Life works in mysterious ways. Up one minute, and then down, but nearly always it goes up again. Just ask the characters in my latest book review.


Distorted Days by Louise Worthington

If she could speak to them, she would say they have exploded her heart, released firecrackers through her senses. She wishes she could call the police, the ambulance, the fire brigade, to arrest and anaesthetise and waterboard the bastards.

So what happens when your husband runs off with your best friend? When you discover the dead body of an old man halfway through your delivery round? When your house is burgled and you get beaten up? Doris, Andy and Colleen are about to find out. They’re also about to discover that you can find friendship and support in the oddest of places…

Heart-rending, humorous and above all authentic, Distorted Days is an exquisitely written account of the ways in which life can knock you off our feet – and how you can pick yourself up again. If you’ve experienced the fickleness of fortune, this is a book that you’ll never forget.

Distorted Days Book Cover


The theme of “distortion” runs heavily through this book. Not just from the characters’ story; look at that amazing book cover too! I also found it in the writing style. The story whips back and forth and sometimes I felt there was a gap or something left unsaid. It was a true reflection of how distorted and erratic life can truly be.

But the author’s wonderful talent doesn’t end there. The imagery in Distorted Days is incredible. There is a really intense scene at the beginning of the book where Doris is lying on the bathroom floor after having a miscarriage. We are given a wonderful description of Doris’ feelings, the colour red, and the run-down bathroom that really drove home the emotion behind this scene. It also really made clear just how lonely Doris is at this point and sets of the theme of loneliness that features heavily throughout the book.

The scene that I just mentioned with Doris may give the impression that this is a very dramatic book.
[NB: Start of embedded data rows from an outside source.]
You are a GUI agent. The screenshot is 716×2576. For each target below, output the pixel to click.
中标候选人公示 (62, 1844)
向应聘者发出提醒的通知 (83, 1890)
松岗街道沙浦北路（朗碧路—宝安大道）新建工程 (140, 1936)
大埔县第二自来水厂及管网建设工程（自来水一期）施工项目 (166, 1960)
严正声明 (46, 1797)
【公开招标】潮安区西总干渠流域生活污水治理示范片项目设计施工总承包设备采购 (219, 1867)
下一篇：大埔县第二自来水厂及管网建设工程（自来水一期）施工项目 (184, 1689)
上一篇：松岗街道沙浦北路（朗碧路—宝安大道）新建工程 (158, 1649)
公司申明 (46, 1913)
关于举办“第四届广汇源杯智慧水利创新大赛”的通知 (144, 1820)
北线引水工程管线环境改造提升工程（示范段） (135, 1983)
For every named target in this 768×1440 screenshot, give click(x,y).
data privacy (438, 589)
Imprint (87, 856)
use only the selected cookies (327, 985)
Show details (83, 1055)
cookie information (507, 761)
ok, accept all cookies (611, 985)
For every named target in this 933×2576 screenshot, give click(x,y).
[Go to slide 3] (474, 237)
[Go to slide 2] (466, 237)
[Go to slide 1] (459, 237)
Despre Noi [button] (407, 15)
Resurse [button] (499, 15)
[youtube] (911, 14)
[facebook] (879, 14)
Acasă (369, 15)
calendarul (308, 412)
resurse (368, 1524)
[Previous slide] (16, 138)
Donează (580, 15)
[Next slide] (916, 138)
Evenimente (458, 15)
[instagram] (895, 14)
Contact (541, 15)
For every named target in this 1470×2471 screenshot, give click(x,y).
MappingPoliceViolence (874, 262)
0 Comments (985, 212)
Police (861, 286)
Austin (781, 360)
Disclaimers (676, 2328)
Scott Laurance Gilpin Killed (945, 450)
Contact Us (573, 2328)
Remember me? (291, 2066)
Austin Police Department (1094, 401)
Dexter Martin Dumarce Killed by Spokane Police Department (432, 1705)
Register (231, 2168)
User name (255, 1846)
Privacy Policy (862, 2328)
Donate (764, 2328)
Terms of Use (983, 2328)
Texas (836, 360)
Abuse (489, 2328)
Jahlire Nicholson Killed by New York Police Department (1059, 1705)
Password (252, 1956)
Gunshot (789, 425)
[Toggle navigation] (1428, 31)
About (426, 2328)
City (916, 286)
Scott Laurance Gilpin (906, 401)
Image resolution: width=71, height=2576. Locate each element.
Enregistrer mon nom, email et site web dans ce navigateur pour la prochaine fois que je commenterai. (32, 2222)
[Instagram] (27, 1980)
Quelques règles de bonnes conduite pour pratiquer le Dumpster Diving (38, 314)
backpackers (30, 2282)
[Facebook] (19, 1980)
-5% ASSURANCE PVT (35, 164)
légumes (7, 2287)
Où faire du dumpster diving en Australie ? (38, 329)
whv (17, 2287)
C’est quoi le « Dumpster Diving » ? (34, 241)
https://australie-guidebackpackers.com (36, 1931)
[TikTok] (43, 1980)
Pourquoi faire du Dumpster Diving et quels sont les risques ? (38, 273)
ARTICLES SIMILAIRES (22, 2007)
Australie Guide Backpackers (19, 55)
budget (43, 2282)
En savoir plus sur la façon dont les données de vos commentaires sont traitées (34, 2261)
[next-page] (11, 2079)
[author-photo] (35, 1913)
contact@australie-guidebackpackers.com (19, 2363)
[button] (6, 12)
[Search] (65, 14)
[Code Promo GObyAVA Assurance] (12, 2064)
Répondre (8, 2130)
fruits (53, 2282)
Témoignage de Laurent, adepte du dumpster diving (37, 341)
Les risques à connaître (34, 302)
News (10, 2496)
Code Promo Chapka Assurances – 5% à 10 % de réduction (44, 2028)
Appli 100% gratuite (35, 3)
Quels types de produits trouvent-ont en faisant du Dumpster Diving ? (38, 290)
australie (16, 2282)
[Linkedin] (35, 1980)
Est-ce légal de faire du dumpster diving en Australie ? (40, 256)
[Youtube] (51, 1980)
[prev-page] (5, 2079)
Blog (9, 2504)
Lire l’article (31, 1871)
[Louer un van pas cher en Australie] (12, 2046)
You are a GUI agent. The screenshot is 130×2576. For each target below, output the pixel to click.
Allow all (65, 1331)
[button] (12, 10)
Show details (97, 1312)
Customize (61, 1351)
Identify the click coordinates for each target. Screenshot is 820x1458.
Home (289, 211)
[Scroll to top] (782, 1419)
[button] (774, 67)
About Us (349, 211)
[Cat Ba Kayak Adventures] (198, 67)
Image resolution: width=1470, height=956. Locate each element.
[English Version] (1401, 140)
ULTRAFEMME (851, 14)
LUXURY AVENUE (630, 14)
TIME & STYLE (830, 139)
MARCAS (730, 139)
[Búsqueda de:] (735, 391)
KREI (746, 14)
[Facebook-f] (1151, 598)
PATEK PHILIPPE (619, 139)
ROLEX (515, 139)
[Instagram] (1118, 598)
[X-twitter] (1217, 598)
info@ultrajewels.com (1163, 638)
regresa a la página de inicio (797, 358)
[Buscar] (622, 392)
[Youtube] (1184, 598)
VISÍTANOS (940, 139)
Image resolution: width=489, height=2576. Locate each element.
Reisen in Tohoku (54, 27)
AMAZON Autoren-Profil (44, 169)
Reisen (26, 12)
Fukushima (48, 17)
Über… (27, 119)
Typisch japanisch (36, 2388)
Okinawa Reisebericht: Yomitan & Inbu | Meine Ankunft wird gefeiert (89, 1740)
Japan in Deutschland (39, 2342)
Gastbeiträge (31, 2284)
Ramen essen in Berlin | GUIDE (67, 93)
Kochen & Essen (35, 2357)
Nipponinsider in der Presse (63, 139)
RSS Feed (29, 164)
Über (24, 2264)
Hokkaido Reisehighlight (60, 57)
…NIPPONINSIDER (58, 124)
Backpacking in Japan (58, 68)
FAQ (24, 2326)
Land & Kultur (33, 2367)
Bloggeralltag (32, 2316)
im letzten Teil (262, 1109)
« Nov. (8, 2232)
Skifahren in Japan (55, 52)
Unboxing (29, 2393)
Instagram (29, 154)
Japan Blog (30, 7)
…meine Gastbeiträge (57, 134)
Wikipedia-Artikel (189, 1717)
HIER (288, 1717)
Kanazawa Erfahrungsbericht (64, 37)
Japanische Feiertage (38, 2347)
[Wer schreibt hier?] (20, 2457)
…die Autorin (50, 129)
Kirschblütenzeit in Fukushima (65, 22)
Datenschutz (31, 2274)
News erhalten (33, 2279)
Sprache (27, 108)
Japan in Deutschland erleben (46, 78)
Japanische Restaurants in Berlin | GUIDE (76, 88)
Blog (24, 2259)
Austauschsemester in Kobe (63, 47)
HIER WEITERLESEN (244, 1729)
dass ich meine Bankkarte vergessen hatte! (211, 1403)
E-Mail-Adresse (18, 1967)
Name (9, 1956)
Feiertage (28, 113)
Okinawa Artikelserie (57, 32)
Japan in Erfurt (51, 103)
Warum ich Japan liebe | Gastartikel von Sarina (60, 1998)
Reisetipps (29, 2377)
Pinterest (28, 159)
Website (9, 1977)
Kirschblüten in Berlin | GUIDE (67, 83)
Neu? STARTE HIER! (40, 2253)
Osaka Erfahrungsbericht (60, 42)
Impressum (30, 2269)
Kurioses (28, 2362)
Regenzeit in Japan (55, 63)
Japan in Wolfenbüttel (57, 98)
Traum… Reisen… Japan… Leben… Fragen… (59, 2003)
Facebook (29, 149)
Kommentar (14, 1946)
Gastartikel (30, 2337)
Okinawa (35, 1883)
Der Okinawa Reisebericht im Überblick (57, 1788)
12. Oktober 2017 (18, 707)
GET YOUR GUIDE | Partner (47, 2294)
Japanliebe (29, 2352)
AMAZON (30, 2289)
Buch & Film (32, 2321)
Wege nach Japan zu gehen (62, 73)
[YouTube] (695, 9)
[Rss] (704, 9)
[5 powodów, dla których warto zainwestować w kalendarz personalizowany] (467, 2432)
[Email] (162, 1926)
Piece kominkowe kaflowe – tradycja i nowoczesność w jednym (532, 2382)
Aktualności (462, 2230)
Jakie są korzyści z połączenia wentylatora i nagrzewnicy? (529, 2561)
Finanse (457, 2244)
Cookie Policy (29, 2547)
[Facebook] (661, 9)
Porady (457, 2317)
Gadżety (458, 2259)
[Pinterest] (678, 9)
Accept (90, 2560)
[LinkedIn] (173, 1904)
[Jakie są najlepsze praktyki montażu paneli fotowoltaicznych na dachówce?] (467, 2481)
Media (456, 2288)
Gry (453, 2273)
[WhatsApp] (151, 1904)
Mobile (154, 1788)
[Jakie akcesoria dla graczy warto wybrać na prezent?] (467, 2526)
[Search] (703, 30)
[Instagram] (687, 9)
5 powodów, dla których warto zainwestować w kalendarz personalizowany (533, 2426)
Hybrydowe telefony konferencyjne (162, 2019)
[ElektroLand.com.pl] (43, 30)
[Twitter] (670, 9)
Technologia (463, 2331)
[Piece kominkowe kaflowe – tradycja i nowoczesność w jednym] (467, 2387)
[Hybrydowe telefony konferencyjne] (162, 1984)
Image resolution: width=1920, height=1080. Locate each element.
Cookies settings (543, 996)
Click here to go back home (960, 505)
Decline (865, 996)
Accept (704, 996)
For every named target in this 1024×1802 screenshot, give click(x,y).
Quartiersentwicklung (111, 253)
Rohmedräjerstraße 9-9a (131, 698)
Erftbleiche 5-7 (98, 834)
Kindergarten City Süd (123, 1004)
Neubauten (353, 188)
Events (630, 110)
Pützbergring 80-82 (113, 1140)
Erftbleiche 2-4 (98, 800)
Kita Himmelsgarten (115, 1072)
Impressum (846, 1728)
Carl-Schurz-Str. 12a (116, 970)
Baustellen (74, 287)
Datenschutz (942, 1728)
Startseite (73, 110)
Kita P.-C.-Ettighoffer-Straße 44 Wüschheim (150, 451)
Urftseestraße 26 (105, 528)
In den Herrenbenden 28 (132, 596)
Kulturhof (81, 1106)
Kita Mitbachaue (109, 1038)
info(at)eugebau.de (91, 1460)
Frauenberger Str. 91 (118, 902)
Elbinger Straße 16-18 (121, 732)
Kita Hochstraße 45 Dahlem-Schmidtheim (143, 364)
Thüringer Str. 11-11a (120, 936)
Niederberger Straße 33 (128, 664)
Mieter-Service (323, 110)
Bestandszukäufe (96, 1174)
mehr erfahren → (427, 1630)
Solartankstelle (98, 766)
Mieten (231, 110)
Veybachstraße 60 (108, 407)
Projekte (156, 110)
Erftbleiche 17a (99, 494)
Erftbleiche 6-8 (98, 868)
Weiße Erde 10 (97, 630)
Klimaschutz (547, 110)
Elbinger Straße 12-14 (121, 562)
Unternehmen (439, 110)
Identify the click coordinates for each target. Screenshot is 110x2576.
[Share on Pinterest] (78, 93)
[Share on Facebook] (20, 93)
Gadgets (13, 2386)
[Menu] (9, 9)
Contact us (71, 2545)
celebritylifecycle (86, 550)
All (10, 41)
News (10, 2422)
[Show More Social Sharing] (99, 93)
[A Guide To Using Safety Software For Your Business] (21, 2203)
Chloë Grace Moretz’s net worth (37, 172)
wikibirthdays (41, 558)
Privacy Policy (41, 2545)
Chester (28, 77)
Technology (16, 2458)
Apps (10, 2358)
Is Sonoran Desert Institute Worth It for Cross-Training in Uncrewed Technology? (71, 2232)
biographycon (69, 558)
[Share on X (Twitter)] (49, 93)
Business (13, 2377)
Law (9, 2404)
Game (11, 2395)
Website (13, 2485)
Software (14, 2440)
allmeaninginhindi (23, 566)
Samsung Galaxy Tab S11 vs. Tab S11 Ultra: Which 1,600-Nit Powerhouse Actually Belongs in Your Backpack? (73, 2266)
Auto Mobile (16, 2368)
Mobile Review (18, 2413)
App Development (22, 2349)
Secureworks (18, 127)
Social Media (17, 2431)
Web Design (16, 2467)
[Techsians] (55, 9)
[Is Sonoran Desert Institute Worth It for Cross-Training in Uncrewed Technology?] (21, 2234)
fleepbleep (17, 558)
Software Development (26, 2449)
That’s not the case at all. It is simply a story of ordinary people with ordinary lives – but that’s what makes it so good. We sympathise with the characters, we cheer them on, and we empathise, remembering a time we were in a similar position. Doris, Andy, and Colleen could be any of us and that is what makes Distorted Days such an emotional read and, of course, a book worth picking up.

I was sent a copy of this book in exchange for an honest review.